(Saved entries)
Segment Open

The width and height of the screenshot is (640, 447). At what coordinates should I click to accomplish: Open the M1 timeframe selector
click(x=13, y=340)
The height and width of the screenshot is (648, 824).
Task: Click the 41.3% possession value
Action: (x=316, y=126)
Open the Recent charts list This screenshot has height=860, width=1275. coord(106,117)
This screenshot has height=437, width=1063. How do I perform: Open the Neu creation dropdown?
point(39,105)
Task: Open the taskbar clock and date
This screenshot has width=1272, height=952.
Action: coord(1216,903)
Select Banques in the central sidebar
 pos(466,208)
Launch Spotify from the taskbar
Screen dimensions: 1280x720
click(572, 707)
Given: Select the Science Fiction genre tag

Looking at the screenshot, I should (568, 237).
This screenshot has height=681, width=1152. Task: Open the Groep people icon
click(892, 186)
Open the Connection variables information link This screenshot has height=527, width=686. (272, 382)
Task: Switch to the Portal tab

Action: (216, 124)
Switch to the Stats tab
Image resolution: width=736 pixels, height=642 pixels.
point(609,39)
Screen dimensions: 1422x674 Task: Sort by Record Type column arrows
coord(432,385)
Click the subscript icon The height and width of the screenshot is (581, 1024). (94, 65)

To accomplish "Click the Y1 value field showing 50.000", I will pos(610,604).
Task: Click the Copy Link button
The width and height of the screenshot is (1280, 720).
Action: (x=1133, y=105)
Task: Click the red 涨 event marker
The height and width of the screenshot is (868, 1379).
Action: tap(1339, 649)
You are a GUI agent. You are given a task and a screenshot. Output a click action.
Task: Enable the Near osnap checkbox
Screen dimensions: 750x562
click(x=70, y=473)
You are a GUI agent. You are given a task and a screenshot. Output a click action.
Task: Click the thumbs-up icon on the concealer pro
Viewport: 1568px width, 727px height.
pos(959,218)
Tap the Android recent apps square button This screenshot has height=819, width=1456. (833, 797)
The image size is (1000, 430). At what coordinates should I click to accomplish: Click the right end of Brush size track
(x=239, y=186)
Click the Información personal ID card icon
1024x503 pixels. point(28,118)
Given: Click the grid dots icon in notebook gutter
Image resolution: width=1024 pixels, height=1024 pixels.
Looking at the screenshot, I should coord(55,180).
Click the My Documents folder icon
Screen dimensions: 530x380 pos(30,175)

Segment Closed

The task
From the line holding "The width and height of the screenshot is (1280, 720)." through the final line of the data above, copy every line exactly as written. Include nothing else.

Task output
The width and height of the screenshot is (1280, 720).
Action: (x=1133, y=105)
Task: Click the red 涨 event marker
The height and width of the screenshot is (868, 1379).
Action: tap(1339, 649)
You are a GUI agent. You are given a task and a screenshot. Output a click action.
Task: Enable the Near osnap checkbox
Screen dimensions: 750x562
click(x=70, y=473)
You are a GUI agent. You are given a task and a screenshot. Output a click action.
Task: Click the thumbs-up icon on the concealer pro
Viewport: 1568px width, 727px height.
pos(959,218)
Tap the Android recent apps square button This screenshot has height=819, width=1456. (833, 797)
The image size is (1000, 430). At what coordinates should I click to accomplish: Click the right end of Brush size track
(x=239, y=186)
Click the Información personal ID card icon
1024x503 pixels. point(28,118)
Given: Click the grid dots icon in notebook gutter
Image resolution: width=1024 pixels, height=1024 pixels.
Looking at the screenshot, I should coord(55,180).
Click the My Documents folder icon
Screen dimensions: 530x380 pos(30,175)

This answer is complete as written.